• **Work instructions**
Could you set down exactly the lines in the records below between the line holding "Task: Select the IMPROVE stage" and the line holding "Task: Open the emoji picker in chat", inclusive?

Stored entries

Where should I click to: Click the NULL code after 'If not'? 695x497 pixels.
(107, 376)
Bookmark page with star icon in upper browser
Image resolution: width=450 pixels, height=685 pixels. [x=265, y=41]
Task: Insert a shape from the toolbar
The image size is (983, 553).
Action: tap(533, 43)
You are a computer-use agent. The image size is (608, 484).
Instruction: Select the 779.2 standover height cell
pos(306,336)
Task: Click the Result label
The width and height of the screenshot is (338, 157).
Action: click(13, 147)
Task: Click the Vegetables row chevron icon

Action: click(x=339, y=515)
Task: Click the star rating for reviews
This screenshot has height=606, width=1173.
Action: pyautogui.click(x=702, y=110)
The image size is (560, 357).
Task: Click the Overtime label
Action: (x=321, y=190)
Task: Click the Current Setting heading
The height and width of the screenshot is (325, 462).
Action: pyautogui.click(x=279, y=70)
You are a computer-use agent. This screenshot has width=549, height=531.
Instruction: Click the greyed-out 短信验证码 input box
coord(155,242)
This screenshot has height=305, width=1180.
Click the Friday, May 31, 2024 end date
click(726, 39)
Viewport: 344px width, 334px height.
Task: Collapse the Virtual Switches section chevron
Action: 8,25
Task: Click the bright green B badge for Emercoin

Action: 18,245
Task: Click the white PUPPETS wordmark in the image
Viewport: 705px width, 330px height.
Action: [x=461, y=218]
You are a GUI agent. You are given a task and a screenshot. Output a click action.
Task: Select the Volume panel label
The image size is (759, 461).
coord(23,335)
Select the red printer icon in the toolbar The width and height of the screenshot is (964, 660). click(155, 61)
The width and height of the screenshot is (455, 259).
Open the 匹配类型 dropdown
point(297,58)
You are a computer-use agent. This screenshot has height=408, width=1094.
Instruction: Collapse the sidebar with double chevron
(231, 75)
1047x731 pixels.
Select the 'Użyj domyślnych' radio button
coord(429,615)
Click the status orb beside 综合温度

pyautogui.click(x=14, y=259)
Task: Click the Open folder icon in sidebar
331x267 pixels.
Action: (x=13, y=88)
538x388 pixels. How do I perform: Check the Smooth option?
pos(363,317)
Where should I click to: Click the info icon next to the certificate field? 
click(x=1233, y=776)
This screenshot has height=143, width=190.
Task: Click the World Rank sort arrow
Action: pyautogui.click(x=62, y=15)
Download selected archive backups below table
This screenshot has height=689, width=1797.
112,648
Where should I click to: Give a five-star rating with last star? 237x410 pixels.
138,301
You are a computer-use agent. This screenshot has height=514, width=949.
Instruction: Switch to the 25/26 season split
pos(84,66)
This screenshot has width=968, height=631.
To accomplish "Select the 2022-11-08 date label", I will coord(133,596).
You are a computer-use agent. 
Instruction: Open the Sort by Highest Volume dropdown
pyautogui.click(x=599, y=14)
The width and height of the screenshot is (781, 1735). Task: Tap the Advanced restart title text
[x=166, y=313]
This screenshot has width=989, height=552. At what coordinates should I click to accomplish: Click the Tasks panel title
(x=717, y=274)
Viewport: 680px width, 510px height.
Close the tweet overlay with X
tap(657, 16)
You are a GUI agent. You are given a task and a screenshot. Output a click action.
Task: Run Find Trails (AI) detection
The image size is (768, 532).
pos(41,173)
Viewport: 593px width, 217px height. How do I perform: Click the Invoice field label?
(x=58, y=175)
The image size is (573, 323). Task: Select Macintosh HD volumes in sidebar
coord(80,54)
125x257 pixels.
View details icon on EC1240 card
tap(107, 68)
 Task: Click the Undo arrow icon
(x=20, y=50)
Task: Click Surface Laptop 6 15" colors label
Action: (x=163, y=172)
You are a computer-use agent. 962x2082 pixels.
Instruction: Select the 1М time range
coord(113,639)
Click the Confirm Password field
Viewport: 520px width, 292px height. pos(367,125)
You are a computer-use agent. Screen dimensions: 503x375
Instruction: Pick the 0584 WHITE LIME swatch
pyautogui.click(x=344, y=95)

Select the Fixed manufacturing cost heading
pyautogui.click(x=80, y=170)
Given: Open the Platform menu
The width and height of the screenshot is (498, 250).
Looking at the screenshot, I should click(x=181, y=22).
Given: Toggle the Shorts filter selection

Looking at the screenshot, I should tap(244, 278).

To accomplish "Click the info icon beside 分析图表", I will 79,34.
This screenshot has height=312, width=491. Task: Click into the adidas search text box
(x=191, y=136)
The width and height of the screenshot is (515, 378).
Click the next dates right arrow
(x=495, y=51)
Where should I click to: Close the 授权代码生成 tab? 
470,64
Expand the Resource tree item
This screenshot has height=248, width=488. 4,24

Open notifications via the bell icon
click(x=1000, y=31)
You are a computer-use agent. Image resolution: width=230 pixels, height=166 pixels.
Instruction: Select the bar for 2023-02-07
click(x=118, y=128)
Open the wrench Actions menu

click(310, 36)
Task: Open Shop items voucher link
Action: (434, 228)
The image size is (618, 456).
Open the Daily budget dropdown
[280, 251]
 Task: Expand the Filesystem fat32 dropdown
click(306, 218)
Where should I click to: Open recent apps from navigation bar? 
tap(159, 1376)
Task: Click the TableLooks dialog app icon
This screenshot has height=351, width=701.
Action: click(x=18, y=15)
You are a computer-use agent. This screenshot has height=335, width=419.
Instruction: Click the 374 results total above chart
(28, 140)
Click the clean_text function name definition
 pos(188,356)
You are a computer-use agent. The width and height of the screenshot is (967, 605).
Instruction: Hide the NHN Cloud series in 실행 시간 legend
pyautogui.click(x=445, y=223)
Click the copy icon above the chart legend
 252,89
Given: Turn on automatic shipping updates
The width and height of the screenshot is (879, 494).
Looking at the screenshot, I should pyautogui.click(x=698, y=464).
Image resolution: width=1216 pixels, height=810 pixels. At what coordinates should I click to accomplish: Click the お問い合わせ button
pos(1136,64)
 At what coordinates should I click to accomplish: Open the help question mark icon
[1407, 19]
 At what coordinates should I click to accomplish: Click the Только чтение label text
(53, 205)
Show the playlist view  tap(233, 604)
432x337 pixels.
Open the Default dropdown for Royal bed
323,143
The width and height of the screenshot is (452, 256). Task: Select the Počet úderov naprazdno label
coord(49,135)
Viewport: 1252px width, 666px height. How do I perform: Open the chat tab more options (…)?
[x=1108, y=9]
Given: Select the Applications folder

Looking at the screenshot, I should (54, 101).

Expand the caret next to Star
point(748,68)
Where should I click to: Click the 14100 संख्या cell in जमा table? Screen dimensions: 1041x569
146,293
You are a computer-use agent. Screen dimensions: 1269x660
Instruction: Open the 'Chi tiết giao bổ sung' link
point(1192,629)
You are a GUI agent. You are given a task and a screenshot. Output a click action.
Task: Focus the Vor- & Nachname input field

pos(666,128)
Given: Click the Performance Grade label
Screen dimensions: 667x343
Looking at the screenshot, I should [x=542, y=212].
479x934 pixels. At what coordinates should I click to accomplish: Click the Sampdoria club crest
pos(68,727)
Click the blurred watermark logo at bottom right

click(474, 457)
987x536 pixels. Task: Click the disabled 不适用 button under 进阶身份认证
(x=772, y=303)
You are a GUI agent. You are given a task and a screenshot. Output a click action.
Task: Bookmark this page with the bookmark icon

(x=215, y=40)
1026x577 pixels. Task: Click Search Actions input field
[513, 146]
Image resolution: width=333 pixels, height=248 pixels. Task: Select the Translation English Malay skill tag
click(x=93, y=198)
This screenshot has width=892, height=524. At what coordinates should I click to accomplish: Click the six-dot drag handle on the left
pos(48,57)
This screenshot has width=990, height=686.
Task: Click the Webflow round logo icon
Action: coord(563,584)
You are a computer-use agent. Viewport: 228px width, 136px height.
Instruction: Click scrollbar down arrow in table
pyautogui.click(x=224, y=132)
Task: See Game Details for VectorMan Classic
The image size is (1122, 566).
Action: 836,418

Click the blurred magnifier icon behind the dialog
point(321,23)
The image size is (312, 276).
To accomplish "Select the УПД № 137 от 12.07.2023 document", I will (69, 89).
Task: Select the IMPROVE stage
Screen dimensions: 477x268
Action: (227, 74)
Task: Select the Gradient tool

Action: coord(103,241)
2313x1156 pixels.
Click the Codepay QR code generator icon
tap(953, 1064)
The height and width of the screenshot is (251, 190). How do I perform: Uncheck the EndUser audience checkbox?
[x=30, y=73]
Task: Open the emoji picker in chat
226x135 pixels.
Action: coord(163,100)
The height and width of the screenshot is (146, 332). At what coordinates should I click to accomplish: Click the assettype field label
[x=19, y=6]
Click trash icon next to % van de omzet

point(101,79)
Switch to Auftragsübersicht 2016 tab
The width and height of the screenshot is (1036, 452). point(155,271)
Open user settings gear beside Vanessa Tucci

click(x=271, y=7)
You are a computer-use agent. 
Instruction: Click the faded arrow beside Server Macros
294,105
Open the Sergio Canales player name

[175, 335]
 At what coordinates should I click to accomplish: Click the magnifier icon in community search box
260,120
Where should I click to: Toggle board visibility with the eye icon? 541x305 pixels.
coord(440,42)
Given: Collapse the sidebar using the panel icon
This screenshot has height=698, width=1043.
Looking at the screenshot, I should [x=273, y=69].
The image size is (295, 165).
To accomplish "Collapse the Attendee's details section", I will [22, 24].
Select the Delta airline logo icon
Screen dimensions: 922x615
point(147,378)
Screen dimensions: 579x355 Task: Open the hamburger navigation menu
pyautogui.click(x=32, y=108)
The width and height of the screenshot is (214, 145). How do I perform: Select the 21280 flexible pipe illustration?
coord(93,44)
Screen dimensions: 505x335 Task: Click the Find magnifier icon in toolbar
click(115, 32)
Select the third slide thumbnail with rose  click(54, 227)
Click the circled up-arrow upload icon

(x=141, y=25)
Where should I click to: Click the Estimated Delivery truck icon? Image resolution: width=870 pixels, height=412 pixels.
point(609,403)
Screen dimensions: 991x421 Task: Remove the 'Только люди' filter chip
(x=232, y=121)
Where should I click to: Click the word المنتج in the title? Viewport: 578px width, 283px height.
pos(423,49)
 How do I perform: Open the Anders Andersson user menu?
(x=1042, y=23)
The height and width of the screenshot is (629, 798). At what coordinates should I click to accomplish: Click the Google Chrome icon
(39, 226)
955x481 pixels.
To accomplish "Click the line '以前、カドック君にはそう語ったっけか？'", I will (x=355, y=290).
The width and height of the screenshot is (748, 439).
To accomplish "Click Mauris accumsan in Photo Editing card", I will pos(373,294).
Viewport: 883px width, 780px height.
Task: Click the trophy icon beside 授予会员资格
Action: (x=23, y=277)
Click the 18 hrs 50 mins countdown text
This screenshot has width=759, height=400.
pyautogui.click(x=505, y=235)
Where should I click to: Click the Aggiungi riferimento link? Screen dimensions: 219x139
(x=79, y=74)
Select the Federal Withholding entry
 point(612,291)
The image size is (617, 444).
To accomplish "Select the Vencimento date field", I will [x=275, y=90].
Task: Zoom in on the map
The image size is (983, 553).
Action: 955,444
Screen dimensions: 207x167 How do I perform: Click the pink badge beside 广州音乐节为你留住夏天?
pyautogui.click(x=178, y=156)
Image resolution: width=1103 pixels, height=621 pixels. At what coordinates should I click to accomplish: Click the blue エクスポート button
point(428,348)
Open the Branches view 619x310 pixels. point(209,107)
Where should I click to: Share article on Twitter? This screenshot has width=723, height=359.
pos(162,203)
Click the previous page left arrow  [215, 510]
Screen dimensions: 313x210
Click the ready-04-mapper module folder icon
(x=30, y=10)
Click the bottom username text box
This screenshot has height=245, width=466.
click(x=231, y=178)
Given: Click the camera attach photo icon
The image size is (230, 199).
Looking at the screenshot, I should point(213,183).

• **Solution**
Task: Select the IMPROVE stage
Screen dimensions: 477x268
Action: (227, 74)
Task: Select the Gradient tool

Action: coord(103,241)
2313x1156 pixels.
Click the Codepay QR code generator icon
tap(953, 1064)
The height and width of the screenshot is (251, 190). How do I perform: Uncheck the EndUser audience checkbox?
[x=30, y=73]
Task: Open the emoji picker in chat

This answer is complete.